**Dataset items:**
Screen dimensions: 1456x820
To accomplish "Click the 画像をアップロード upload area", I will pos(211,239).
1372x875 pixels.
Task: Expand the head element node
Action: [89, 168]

**REQUIREMENT:**
Write out every entry again, exactly as it appears.

**REPLY:**
Screen dimensions: 1456x820
To accomplish "Click the 画像をアップロード upload area", I will pos(211,239).
1372x875 pixels.
Task: Expand the head element node
Action: [89, 168]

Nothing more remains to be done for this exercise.